§ QUOTED TEXT
Executable Format Comparison
Format	Platforms	Tools
ELF	Linux, BSD, Solaris, Android	`readelf`, `objdump`, `nm`
PE/COFF	Windows	`dumpbin`, PE Explorer
Mach-O	macOS, iOS	`otool`, `nm`, `MachOView`
a.out	Legacy Unix (obsolete)	Historical interest only

Analyzing Executables

The readelf and objdump commands reveal executable structure: 'readelf -h binary' shows the header, 'readelf -l binary' shows program headers (for loading), 'readelf -S binary' shows sections. Understanding these is essential for reverse engineering and security research.

Image and Media Formats

Images, audio, and video use specialized formats optimized for their data characteristics—particularly compression.

Image Format Structures:

PNG (Portable Network Graphics):

PNG Structure:
┌─────────────────────────────────────────────┐
│ Signature: 89 50 4E 47 0D 0A 1A 0A          │
├─────────────────────────────────────────────┤
│ IHDR Chunk (header)                          │
│   - Width, height, bit depth, color type    │
├─────────────────────────────────────────────┤
│ [Optional chunks: tEXt, gAMA, cHRM...]       │
├─────────────────────────────────────────────┤
│ IDAT Chunks (compressed image data)          │
│   - zlib-compressed filtered pixel data      │
├─────────────────────────────────────────────┤
│ IEND Chunk (end marker)                      │
└─────────────────────────────────────────────┘

PNG is lossless—every pixel is preserved exactly.

§ WHAT THE EXERCISE ASKS
For each statement, answer yes or no about the file format text and quote the words from it that decide the matter. 1. The command 'readelf -S binary' shows program headers. 2. The pixel data in PNG's IDAT chunks is zlib-compressed. 3. PNG is a lossy format. The lines after this point are separate material and are unrelated to the text above.

§ ENTRIES SHOWN

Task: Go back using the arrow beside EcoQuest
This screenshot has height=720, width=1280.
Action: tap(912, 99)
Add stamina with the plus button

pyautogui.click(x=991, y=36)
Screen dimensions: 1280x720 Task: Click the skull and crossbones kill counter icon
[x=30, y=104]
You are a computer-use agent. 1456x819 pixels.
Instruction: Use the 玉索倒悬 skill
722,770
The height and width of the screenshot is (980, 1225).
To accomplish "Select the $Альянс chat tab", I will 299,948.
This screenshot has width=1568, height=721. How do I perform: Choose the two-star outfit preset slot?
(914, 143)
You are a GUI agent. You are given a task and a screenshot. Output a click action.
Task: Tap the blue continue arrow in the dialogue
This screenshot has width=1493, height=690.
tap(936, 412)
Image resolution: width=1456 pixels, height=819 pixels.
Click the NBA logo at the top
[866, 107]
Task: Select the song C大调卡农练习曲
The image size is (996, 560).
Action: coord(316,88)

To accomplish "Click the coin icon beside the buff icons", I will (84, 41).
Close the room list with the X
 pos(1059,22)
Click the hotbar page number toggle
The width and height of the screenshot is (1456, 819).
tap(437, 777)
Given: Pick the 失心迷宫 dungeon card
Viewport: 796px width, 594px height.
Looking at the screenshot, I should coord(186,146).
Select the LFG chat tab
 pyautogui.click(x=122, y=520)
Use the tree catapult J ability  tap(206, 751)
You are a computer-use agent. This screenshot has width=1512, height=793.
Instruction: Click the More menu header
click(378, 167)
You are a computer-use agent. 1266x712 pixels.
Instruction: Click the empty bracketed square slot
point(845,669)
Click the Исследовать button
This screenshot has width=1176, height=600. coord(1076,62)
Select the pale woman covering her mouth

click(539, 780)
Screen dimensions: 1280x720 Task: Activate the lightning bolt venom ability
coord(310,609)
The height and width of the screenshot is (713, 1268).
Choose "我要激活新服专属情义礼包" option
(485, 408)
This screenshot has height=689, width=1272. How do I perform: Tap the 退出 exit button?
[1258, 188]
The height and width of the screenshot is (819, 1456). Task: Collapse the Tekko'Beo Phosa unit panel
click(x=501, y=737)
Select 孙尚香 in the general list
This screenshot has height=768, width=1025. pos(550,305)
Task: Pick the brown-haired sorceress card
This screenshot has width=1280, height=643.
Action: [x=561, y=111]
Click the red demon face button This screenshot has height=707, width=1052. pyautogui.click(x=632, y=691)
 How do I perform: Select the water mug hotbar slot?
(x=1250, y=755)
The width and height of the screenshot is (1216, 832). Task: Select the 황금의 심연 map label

§ RESULT
1. No: "'readelf -S binary' shows sections"
2. Yes: "zlib-compressed filtered pixel data"
3. No: "PNG is lossless—every pixel is preserved exactly."